> [ENTRIES SHOWN]
=== Section Start ===
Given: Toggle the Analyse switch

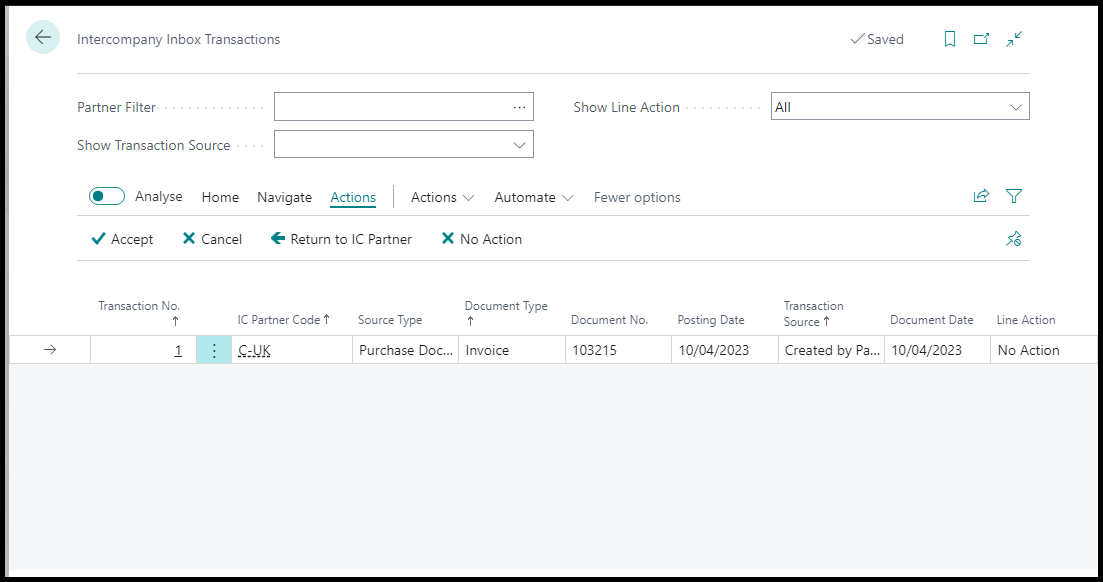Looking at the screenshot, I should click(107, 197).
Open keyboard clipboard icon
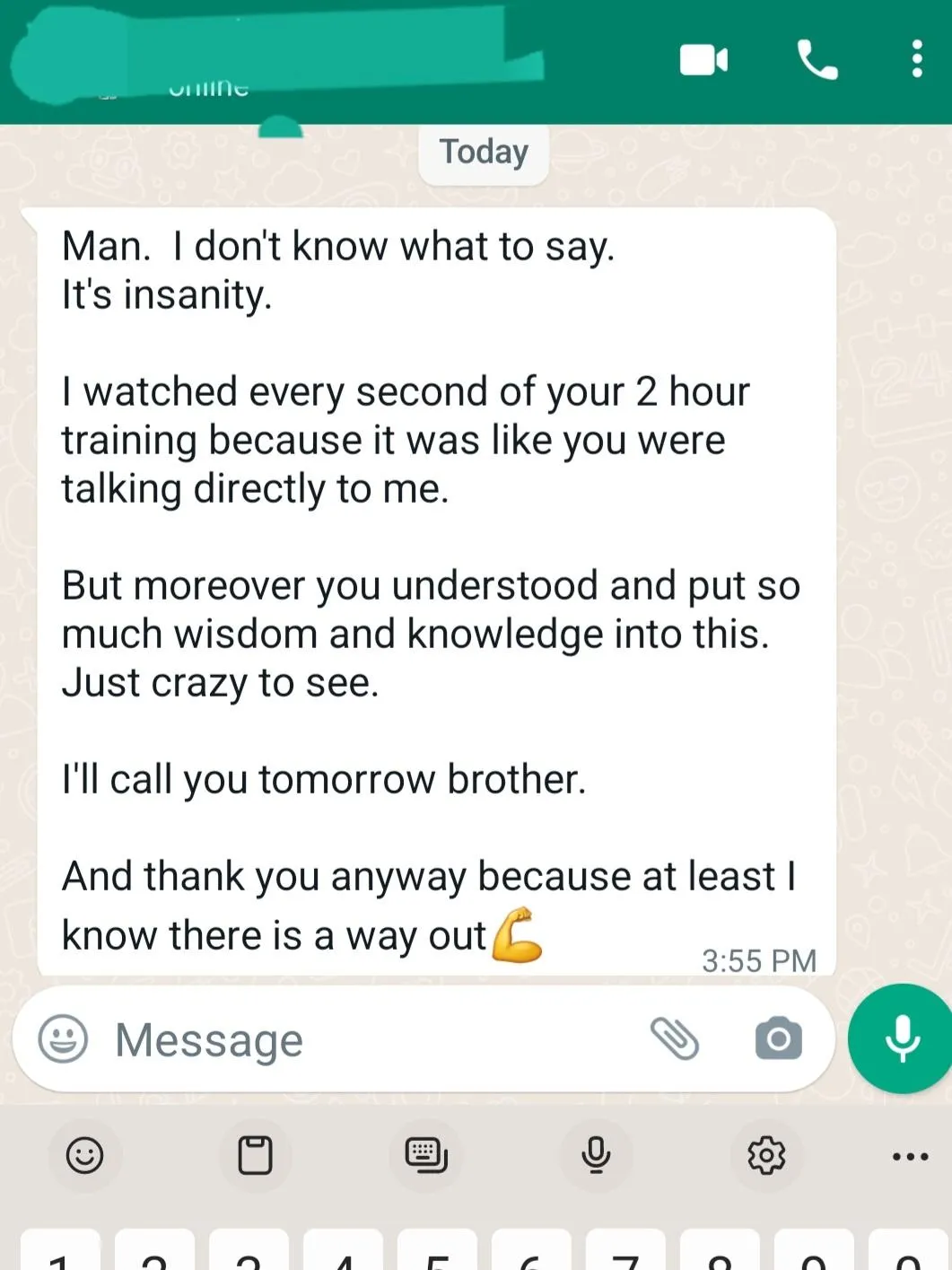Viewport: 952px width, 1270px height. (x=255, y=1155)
=== Section End ===
=== Section Start ===
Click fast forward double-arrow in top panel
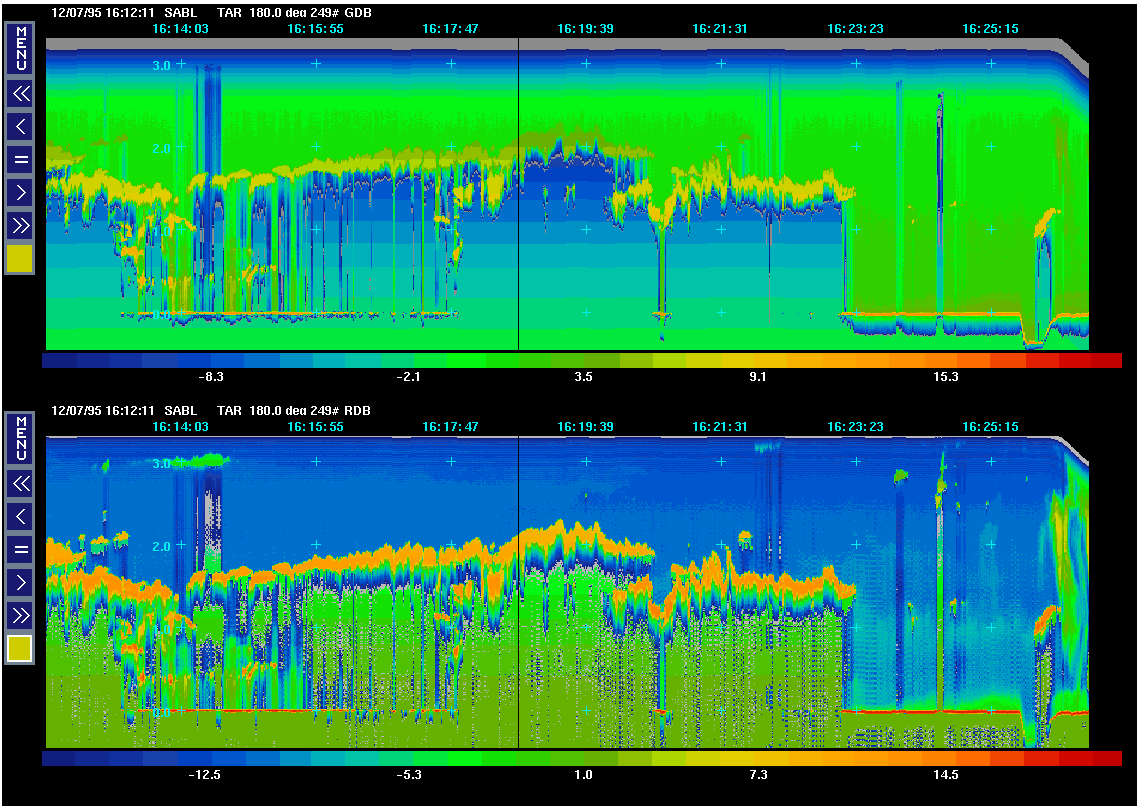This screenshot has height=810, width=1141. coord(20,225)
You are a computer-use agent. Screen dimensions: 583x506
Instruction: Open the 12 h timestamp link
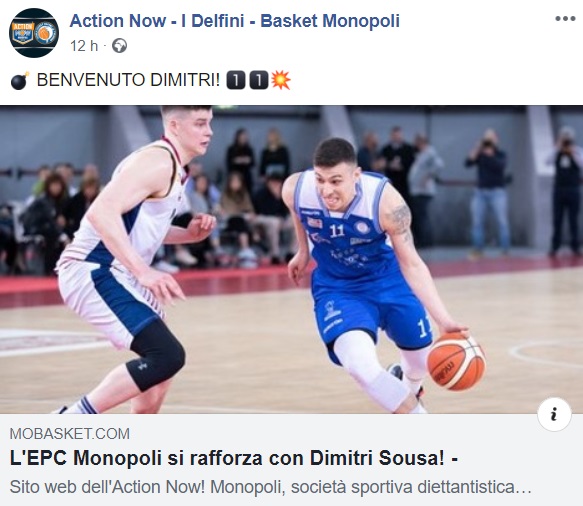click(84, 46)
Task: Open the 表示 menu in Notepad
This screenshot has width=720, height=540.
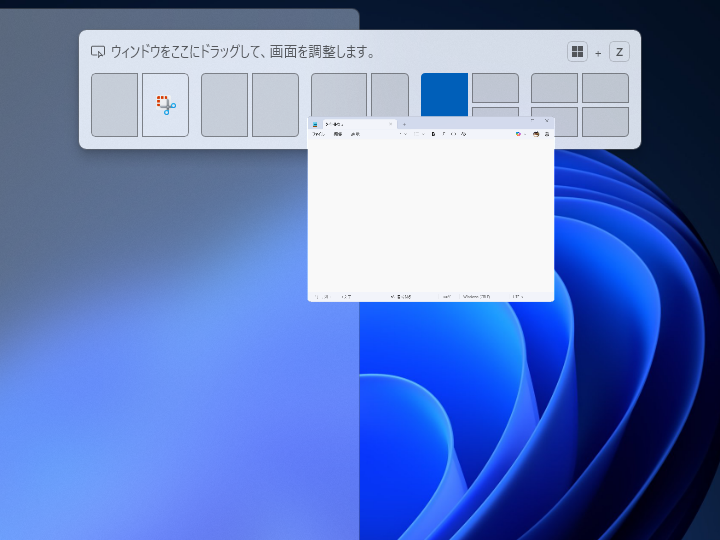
=== Section End ===
> [EXERCISE] Transcribe only the lines above that start at the line containing "Instruction: Open the 12 h timestamp link" and end at the line containing "This screenshot has width=720, height=540.". Omit pictures.

> [ANSWER TO THIS PROBLEM]
Instruction: Open the 12 h timestamp link
click(84, 46)
Task: Open the 表示 menu in Notepad
This screenshot has width=720, height=540.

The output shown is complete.